On assiste depuis quelque temps à une privatisation de la censure, c’est-à-dire que celle-ci ne résulte plus principalement de l’action des institutions d’État ou des tribunaux, mais de celle de groupes militants, parfois fort réduits en nombre (mais auxquels nos nouveaux réseaux sociaux offrent une formidable chambre d’écho), et qui, en créant de toutes pièces un scandale autour de spectacles ou de propos tenus publiquement, privatisent la censure à leur profit. On l’a vu pas plus tard que cet été avec l’annulation du spectacle SLĀV.
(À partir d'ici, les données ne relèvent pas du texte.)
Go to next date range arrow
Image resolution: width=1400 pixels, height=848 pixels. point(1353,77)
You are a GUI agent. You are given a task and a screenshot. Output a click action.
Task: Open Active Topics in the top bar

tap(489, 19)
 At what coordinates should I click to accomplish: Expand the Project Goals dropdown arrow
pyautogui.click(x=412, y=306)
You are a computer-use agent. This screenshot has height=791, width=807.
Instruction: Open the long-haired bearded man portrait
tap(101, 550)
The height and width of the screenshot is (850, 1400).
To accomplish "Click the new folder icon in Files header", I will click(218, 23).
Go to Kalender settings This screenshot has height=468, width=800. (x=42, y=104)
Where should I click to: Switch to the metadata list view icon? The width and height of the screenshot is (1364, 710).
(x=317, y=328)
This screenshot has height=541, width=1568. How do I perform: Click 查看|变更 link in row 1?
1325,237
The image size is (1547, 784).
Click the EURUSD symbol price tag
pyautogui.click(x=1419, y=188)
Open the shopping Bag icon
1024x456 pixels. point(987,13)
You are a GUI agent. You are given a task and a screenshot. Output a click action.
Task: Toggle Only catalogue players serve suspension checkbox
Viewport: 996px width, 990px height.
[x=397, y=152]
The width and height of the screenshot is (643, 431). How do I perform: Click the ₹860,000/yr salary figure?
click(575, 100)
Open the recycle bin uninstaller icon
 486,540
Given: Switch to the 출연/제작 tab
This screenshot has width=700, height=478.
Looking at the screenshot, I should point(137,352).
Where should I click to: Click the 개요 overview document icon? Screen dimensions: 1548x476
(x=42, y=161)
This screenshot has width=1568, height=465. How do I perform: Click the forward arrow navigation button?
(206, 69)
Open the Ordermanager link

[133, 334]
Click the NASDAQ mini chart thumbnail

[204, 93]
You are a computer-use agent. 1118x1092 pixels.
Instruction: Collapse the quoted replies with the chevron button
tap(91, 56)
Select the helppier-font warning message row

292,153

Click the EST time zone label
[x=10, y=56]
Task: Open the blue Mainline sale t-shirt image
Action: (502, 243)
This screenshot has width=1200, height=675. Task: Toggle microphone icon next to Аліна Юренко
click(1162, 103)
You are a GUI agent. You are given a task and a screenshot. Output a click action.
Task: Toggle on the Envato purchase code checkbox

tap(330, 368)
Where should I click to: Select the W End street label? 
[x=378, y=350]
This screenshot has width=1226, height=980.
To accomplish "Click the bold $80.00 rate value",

Le mécanisme paracensorial à l’oeuvre dans toutes ces « affaires » est bien huilé. Pour lancer une « affaire », il suffit qu’une poignée de militants manifeste devant une salle de spectacle ou une université, ou bien qu’une personnalité suivie sur Facebook ou Twitter dénonce telle ou telle mauvaise blague ou prise de position que l’on estime « controversée ». Les mots utilisés dans ces dénonciations sont la plupart du temps virulents, dénués de toute nuance : « racisme » ; « suprémacisme blanc » ; « islamophobie » ; « culture du viol », etc. Ils contribuent à coller une étiquette infamante sur celui qui est déclaré coupable avant même qu’il ait eu la moindre chance de se défendre. Ensuite tout va vite : les institutions ou compagnies, qui servent d’hôtes ou de partenaires à ces spectacles, à ces conférences, ou bien qui sont les employeurs de ces individus devenus soudain « suspects », terrorisés à la seule pensée d’avoir à vivre avec une publicité négative, annulent, retirent leur soutien, désinvitent, refusent de financer, voire licencient. Et le tour est joué ! À chaque nouveau scandale, la censure et l’autocensure font ainsi un pas de plus dans nos sociétés tandis que la liberté d’expression recule d’autant.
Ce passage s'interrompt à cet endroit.